Ülkemizde şarabı gerçekten anlayan nadir isimlerden biri olan Mehmet Yalçın, geçenlerde coğrafi işareti şöyle tanımlamıştı: 1930’lu yıllarda yöresel şaraplarının taklit edilmesinden bıkanBurgonyalı bir üreticinin parlamentoya seçilmesiyle başlattığı “apelasyon” mücadelesi, coğrafî işaretin resmiyet kazanmasının ilk adımı olmuş. Fransızca “adlandırma” anlamına gelen apelasyon kelimesi, 1936’da “Appelation d’Origine Contrôlée” (Kontrollü Köken Adlandırması) adıyla yasal düzenlemeye kavuşmuş ve şaraptan başlayıp peynire, zeytinyağına, hatta tavuk cinsine kadar adım adım uzanarak Fransa’nın yöresel lezzetlerini koruma şemsiyesi altına almış. Ama apelasyon, sadece rokfor peynirini ya da St. Emilion şarabını bu isimleri başkalarının taklitine karşı korumuyor. Bu ürünleri tüketenleri, üreticilerinin olası hile-hurdalarına karşı da koruyor. Ürünlerin coğrafî sınırlarını işaretlediği gibi, nasıl üretileceklerini ve niteliklerini de belirliyor. Medoc şarabı için, bağın dönümünde 480 kilodan fazla randıman almak yasak mesela. Margaux ise daha özel bir bölge, burada randıman sınırı 450 kiloya düşüyor. Burada şırasının litresinde 178 gram şeker vermeyen ham üzümü kesmek de yasak. Ve bu sınırlara uyup uymadığınız sıkı biçimde denetleniyor. İhlalin yaptırımları ağır, para cezasından apelasyondan çıkarılmaya kadar uzanıyor.

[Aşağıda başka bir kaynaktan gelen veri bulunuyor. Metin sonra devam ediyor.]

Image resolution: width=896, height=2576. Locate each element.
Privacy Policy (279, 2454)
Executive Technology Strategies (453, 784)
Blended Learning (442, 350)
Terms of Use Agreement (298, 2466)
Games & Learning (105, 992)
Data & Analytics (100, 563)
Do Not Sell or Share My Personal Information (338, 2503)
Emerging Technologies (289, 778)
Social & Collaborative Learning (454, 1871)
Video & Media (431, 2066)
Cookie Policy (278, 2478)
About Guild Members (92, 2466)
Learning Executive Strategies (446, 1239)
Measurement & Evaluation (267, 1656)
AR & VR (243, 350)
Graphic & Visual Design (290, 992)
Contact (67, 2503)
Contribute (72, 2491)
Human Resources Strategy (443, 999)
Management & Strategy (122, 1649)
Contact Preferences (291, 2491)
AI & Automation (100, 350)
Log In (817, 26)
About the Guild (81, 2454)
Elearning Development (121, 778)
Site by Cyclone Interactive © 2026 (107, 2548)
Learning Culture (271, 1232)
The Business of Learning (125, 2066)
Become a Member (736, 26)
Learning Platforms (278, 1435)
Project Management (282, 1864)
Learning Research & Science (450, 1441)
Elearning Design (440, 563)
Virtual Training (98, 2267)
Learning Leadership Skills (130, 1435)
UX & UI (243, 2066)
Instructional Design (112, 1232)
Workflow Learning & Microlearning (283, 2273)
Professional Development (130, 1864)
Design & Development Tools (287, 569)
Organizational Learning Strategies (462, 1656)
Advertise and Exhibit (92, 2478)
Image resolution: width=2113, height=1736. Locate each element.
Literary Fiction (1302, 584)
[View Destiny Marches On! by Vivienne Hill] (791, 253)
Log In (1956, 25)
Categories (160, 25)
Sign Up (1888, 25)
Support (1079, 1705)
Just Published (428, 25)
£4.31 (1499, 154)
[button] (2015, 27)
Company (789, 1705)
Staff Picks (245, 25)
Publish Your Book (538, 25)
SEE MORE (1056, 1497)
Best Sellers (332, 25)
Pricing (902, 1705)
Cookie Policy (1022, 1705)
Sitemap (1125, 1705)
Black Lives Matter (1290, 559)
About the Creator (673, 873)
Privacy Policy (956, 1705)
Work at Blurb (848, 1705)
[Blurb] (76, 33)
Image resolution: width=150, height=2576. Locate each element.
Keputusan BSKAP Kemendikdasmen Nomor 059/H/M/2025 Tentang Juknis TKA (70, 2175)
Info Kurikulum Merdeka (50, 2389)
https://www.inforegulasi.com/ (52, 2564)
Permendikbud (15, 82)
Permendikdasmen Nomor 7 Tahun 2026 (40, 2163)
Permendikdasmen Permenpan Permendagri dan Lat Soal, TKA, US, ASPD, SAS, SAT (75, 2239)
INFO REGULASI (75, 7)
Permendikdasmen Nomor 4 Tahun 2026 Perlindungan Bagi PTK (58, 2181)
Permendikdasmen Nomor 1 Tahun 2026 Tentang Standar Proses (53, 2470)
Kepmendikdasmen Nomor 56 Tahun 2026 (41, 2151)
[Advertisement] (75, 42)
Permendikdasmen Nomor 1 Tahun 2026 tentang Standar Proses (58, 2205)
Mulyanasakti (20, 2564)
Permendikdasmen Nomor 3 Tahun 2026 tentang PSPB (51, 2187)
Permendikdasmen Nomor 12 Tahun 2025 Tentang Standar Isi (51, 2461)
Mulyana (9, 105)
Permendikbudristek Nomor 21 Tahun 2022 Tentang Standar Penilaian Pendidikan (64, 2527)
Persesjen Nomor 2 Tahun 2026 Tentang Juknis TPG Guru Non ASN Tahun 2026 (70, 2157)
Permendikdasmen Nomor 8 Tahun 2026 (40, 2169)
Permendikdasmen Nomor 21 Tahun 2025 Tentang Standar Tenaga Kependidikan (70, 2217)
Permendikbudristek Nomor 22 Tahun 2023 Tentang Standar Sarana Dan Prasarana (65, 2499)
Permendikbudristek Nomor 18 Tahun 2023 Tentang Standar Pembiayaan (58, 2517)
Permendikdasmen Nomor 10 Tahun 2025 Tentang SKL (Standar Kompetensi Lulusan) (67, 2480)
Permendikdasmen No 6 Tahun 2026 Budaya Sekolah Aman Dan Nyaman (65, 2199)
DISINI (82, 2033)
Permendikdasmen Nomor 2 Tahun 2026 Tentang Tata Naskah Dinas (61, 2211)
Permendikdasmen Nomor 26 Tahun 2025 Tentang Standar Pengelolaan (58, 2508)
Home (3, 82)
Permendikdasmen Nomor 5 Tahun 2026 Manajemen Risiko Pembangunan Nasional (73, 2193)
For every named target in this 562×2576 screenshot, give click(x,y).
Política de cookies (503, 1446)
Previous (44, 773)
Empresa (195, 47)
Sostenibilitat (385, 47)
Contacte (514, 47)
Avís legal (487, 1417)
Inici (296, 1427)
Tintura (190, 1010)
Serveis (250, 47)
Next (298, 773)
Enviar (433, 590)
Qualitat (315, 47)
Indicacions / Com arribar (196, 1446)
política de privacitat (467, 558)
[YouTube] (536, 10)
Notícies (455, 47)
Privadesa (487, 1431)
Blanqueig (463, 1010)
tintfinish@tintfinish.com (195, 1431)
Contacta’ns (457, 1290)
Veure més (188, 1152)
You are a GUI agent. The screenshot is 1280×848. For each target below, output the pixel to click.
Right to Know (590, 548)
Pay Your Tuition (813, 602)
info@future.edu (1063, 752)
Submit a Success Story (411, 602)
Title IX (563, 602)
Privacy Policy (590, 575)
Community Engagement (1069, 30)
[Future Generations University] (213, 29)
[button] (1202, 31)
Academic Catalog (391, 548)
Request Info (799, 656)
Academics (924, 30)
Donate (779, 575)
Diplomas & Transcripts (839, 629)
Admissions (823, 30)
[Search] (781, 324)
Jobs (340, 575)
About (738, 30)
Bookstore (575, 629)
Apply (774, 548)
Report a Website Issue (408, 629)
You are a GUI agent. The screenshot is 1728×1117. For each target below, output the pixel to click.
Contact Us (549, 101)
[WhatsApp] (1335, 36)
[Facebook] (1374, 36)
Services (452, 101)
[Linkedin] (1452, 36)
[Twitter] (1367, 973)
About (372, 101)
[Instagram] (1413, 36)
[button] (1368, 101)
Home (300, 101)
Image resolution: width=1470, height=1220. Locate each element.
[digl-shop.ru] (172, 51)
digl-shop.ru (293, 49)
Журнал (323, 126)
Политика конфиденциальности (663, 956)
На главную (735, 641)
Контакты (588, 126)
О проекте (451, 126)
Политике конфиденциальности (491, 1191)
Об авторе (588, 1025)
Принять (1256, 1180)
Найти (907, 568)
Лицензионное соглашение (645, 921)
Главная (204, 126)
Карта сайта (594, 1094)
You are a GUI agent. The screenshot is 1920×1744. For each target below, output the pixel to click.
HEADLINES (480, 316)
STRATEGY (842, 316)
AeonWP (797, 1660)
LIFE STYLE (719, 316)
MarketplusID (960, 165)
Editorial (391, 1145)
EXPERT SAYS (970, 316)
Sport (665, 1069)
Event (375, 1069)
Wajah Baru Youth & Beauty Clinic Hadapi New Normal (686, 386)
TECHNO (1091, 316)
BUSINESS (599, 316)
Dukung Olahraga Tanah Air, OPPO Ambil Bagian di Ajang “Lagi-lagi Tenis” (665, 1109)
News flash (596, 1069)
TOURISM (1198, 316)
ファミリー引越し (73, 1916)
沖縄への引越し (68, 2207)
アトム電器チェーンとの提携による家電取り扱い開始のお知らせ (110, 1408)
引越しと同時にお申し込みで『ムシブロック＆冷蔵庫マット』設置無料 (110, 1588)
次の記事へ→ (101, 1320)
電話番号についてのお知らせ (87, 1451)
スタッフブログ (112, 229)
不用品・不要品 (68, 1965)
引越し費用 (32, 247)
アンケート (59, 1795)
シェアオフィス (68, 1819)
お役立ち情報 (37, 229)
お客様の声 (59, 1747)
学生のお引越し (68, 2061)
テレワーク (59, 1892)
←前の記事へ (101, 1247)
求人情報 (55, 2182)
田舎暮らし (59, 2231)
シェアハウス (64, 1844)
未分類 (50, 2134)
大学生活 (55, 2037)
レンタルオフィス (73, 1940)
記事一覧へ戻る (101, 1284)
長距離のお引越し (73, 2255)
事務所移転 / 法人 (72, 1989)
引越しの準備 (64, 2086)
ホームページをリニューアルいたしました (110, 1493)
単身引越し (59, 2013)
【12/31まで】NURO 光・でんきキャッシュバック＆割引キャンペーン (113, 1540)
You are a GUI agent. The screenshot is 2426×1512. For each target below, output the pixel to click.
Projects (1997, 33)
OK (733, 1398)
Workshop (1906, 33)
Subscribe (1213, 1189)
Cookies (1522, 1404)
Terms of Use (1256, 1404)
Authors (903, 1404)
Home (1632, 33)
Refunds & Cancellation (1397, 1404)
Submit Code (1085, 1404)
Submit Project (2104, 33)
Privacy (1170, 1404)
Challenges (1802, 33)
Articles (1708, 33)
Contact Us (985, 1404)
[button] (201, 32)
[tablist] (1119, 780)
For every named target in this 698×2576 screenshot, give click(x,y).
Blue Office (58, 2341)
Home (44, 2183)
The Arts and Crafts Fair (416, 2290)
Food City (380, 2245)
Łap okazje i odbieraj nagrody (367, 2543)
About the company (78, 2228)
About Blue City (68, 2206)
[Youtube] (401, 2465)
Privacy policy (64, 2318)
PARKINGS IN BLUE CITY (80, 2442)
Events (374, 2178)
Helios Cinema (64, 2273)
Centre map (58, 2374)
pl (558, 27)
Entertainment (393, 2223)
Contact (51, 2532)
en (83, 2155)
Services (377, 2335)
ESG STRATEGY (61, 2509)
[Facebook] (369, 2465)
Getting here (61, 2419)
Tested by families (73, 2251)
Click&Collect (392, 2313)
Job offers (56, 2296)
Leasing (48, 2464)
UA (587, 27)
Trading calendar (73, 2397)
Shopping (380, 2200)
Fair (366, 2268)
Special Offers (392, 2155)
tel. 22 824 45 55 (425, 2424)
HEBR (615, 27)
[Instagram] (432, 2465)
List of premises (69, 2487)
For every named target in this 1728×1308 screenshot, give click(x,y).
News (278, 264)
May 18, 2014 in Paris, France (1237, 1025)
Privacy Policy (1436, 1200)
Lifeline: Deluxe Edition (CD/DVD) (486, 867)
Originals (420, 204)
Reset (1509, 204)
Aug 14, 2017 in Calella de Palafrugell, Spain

Bu bilgiyi yazmamın sebebi yıllardır en başarılı coğrafi işaret uygulamalarından birine sahip olan Ayvalık Ticaret Odası’nın şimdi de Uluslararası Coğrafi İşaret için başvurmuş olması. Ayvalık Ticaret Odası Başkanı B. İbrahim Kantarcı’yı ve Yönetim Kurulu’nu bir kez daha kutlayalım bu başvuru ve organizasyon için. Başkan Kantarcı, “AB’den coğrafi işaret tescilini alırsak, Ayvalık zeytinyağının dünyada bilinirliği artacak. Zeytinyağımızı dünyaya hak ettiği yüksek fiyattan satma kapısı açılacak. Bu, başta üreticilerimiz olmak üzere hepimize kazandıracak” diyor.

Zeytin Çekirdekleri

İlk kez geçen yıl Küçükköy’de izlemiştik… Bu yıl kendilerini iyice geliştirmişler. Sözünü ettiğim grup Ayvalık’ta belediye tarafından kurulan Zeytin Çekirdekleri Çocuk Korosu… Salonda en büyük alkışı onlar aldılar. Öncelikle kırsal mahallelerde olmak üzere Ayvalık’ın her yerindeki çocukların projeden yararlanması amaçlanıyor. Zeytin Çekirdekleri projesinin temel hedefi Ayvalık’ın sosyal dokusuyla bütünleşmiş bir anlayışla çocuklara ücretsiz sanat eğitimi vermek. Sanat yoluyla barışın sesini duyurmak, ortak sosyal ve kültürel yaşam alanları yaratarak sevgiyi güçlendirmek… 2014’ten beri çalışıyorlar ve hem orkestra hem de koro gelecek için umut veriyor bize. Gül Gürsoy’un koordinasyonuyla kimsesiz ya da dar gelirli ailelerin çocuklarından oluşan koronun müzik aletlerinin çoğu bağışlarla sağlandı. Başkan Gencer, “Bu çocuklar konser için Paris’e gidecek” dediğinde çocukların yüzündeki sevinci görmeliydiniz.

Ayvalık Lezzet Haritası…

13. Ayvalık Zeytin Hasat Günleri etkinlikleri kapsamında enteresan gelişmelerden biri de Ayvalık Lezzet Noktaları ödülleri verildi. Proje ile Girit ve Midilli adalarından gelen mübadil kültürü ve Balkanlar’dan gelen Boşnak, Makedon yemek çeşitleriyle son derece zengin bir mutfak kültürüne ev sahipliği yapan Ayvalık’ın lezzet haritası çizilmesi planlanıyor.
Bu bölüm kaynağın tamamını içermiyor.